[Source records]
####

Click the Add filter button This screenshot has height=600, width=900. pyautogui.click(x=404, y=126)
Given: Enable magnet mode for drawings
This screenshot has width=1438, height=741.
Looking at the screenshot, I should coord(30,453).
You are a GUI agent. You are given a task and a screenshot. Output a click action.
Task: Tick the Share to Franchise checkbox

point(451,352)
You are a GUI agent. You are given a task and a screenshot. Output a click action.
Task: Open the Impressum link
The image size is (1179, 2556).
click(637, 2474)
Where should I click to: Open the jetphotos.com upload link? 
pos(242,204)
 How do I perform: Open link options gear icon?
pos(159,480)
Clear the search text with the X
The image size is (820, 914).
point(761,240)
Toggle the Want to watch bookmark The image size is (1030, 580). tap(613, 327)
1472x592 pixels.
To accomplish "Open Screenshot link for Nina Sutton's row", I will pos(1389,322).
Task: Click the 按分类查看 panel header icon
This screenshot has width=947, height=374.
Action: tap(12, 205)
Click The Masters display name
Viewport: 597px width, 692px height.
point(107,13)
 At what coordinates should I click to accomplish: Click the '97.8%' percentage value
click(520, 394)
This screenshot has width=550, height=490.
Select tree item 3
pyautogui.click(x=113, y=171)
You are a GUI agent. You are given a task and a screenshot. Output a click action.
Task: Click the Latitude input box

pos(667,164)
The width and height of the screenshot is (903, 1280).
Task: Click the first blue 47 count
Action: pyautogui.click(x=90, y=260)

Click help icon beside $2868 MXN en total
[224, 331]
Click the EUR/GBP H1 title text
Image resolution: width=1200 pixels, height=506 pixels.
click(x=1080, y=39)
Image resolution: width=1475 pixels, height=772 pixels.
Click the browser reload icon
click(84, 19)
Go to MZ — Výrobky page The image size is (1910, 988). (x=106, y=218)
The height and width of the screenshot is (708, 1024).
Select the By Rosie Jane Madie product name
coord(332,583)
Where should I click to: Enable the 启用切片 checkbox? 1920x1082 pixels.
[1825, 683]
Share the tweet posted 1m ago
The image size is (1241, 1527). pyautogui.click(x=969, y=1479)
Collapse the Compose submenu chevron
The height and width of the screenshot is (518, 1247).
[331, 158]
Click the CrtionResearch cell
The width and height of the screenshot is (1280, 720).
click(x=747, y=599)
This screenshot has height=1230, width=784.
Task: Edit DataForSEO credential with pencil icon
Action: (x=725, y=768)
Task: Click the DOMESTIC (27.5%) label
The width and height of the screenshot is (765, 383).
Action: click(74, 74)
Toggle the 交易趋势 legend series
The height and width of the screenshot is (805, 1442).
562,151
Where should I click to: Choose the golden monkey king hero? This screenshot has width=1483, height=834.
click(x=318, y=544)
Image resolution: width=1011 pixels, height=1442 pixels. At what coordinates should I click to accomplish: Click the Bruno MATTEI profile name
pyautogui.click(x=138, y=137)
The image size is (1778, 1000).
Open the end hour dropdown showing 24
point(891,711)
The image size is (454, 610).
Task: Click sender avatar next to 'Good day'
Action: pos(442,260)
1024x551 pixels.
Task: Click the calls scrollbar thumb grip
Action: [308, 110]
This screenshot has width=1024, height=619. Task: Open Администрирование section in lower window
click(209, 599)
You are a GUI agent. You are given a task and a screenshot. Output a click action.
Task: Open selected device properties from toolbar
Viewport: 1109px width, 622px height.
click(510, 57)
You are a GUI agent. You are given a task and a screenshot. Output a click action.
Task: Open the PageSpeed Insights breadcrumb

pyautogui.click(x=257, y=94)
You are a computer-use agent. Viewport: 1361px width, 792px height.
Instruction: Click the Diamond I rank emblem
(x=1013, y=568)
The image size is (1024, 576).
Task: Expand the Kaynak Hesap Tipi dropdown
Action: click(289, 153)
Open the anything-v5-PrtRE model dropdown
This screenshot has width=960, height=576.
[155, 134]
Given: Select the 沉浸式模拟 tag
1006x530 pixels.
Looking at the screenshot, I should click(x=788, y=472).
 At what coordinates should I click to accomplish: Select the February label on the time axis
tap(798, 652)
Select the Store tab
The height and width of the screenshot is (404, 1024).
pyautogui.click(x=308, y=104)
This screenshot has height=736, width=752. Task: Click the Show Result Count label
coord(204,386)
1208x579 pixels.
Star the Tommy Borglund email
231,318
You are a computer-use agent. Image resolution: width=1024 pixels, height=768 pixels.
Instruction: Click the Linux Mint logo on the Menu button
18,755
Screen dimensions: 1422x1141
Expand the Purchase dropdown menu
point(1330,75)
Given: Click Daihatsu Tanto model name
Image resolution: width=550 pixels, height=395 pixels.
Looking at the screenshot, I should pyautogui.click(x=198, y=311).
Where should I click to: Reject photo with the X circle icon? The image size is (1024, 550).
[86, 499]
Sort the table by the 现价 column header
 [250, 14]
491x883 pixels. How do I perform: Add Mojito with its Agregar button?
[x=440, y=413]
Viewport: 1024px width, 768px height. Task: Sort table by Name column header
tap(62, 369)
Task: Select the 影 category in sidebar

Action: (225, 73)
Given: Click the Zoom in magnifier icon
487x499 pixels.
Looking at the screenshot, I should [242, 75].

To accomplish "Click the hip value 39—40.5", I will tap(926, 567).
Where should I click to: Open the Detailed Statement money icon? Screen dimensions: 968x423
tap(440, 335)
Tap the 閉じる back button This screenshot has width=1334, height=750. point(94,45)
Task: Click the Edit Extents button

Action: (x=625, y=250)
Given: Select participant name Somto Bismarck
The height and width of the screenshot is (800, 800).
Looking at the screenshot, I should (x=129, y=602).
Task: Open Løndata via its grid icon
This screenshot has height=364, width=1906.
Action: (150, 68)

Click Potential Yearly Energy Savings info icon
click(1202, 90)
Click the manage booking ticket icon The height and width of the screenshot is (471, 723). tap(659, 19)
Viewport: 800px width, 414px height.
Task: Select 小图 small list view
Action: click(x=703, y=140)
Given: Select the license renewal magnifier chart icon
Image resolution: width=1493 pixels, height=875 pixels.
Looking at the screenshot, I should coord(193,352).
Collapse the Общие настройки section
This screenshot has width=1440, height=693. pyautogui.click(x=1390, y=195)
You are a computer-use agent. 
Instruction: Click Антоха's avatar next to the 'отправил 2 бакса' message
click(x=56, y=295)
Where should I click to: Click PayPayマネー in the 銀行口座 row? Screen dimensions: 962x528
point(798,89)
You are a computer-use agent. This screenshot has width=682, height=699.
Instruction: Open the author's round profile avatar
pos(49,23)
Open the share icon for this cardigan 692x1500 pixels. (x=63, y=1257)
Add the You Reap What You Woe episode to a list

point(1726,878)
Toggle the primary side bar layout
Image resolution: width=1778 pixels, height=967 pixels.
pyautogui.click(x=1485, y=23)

####

### Work instructions
Restating the data word for word is the whole task.

### Exercise output
Click the Add filter button This screenshot has height=600, width=900. pyautogui.click(x=404, y=126)
Given: Enable magnet mode for drawings
This screenshot has width=1438, height=741.
Looking at the screenshot, I should coord(30,453).
You are a GUI agent. You are given a task and a screenshot. Output a click action.
Task: Tick the Share to Franchise checkbox

point(451,352)
You are a GUI agent. You are given a task and a screenshot. Output a click action.
Task: Open the Impressum link
The image size is (1179, 2556).
click(637, 2474)
Where should I click to: Open the jetphotos.com upload link? 
pos(242,204)
 How do I perform: Open link options gear icon?
pos(159,480)
Clear the search text with the X
The image size is (820, 914).
point(761,240)
Toggle the Want to watch bookmark The image size is (1030, 580). tap(613, 327)
1472x592 pixels.
To accomplish "Open Screenshot link for Nina Sutton's row", I will pos(1389,322).
Task: Click the 按分类查看 panel header icon
This screenshot has width=947, height=374.
Action: tap(12, 205)
Click The Masters display name
Viewport: 597px width, 692px height.
point(107,13)
 At what coordinates should I click to accomplish: Click the '97.8%' percentage value
click(520, 394)
This screenshot has width=550, height=490.
Select tree item 3
pyautogui.click(x=113, y=171)
You are a GUI agent. You are given a task and a screenshot. Output a click action.
Task: Click the Latitude input box

pos(667,164)
The width and height of the screenshot is (903, 1280).
Task: Click the first blue 47 count
Action: pyautogui.click(x=90, y=260)

Click help icon beside $2868 MXN en total
[224, 331]
Click the EUR/GBP H1 title text
Image resolution: width=1200 pixels, height=506 pixels.
click(x=1080, y=39)
Image resolution: width=1475 pixels, height=772 pixels.
Click the browser reload icon
click(84, 19)
Go to MZ — Výrobky page The image size is (1910, 988). (x=106, y=218)
The height and width of the screenshot is (708, 1024).
Select the By Rosie Jane Madie product name
coord(332,583)
Where should I click to: Enable the 启用切片 checkbox? 1920x1082 pixels.
[1825, 683]
Share the tweet posted 1m ago
The image size is (1241, 1527). pyautogui.click(x=969, y=1479)
Collapse the Compose submenu chevron
The height and width of the screenshot is (518, 1247).
[331, 158]
Click the CrtionResearch cell
The width and height of the screenshot is (1280, 720).
click(x=747, y=599)
This screenshot has height=1230, width=784.
Task: Edit DataForSEO credential with pencil icon
Action: (x=725, y=768)
Task: Click the DOMESTIC (27.5%) label
The width and height of the screenshot is (765, 383).
Action: click(74, 74)
Toggle the 交易趋势 legend series
The height and width of the screenshot is (805, 1442).
562,151
Where should I click to: Choose the golden monkey king hero? This screenshot has width=1483, height=834.
click(x=318, y=544)
Image resolution: width=1011 pixels, height=1442 pixels. At what coordinates should I click to accomplish: Click the Bruno MATTEI profile name
pyautogui.click(x=138, y=137)
The image size is (1778, 1000).
Open the end hour dropdown showing 24
point(891,711)
The image size is (454, 610).
Task: Click sender avatar next to 'Good day'
Action: pos(442,260)
1024x551 pixels.
Task: Click the calls scrollbar thumb grip
Action: [308, 110]
This screenshot has width=1024, height=619. Task: Open Администрирование section in lower window
click(209, 599)
You are a GUI agent. You are given a task and a screenshot. Output a click action.
Task: Open selected device properties from toolbar
Viewport: 1109px width, 622px height.
click(510, 57)
You are a GUI agent. You are given a task and a screenshot. Output a click action.
Task: Open the PageSpeed Insights breadcrumb

pyautogui.click(x=257, y=94)
You are a computer-use agent. Viewport: 1361px width, 792px height.
Instruction: Click the Diamond I rank emblem
(x=1013, y=568)
The image size is (1024, 576).
Task: Expand the Kaynak Hesap Tipi dropdown
Action: click(289, 153)
Open the anything-v5-PrtRE model dropdown
This screenshot has width=960, height=576.
[155, 134]
Given: Select the 沉浸式模拟 tag
1006x530 pixels.
Looking at the screenshot, I should click(x=788, y=472).
 At what coordinates should I click to accomplish: Select the February label on the time axis
tap(798, 652)
Select the Store tab
The height and width of the screenshot is (404, 1024).
pyautogui.click(x=308, y=104)
This screenshot has height=736, width=752. Task: Click the Show Result Count label
coord(204,386)
1208x579 pixels.
Star the Tommy Borglund email
231,318
You are a computer-use agent. Image resolution: width=1024 pixels, height=768 pixels.
Instruction: Click the Linux Mint logo on the Menu button
18,755
Screen dimensions: 1422x1141
Expand the Purchase dropdown menu
point(1330,75)
Given: Click Daihatsu Tanto model name
Image resolution: width=550 pixels, height=395 pixels.
Looking at the screenshot, I should pyautogui.click(x=198, y=311).
Where should I click to: Reject photo with the X circle icon? The image size is (1024, 550).
[86, 499]
Sort the table by the 现价 column header
 [250, 14]
491x883 pixels. How do I perform: Add Mojito with its Agregar button?
[x=440, y=413]
Viewport: 1024px width, 768px height. Task: Sort table by Name column header
tap(62, 369)
Task: Select the 影 category in sidebar

Action: (225, 73)
Given: Click the Zoom in magnifier icon
487x499 pixels.
Looking at the screenshot, I should [242, 75].

To accomplish "Click the hip value 39—40.5", I will tap(926, 567).
Where should I click to: Open the Detailed Statement money icon? Screen dimensions: 968x423
tap(440, 335)
Tap the 閉じる back button This screenshot has width=1334, height=750. point(94,45)
Task: Click the Edit Extents button

Action: (x=625, y=250)
Given: Select participant name Somto Bismarck
The height and width of the screenshot is (800, 800).
Looking at the screenshot, I should (x=129, y=602).
Task: Open Løndata via its grid icon
This screenshot has height=364, width=1906.
Action: (150, 68)

Click Potential Yearly Energy Savings info icon
click(1202, 90)
Click the manage booking ticket icon The height and width of the screenshot is (471, 723). tap(659, 19)
Viewport: 800px width, 414px height.
Task: Select 小图 small list view
Action: click(x=703, y=140)
Given: Select the license renewal magnifier chart icon
Image resolution: width=1493 pixels, height=875 pixels.
Looking at the screenshot, I should coord(193,352).
Collapse the Общие настройки section
This screenshot has width=1440, height=693. pyautogui.click(x=1390, y=195)
You are a computer-use agent. 
Instruction: Click Антоха's avatar next to the 'отправил 2 бакса' message
click(x=56, y=295)
Where should I click to: Click PayPayマネー in the 銀行口座 row? Screen dimensions: 962x528
point(798,89)
You are a computer-use agent. This screenshot has width=682, height=699.
Instruction: Open the author's round profile avatar
pos(49,23)
Open the share icon for this cardigan 692x1500 pixels. (x=63, y=1257)
Add the You Reap What You Woe episode to a list

point(1726,878)
Toggle the primary side bar layout
Image resolution: width=1778 pixels, height=967 pixels.
pyautogui.click(x=1485, y=23)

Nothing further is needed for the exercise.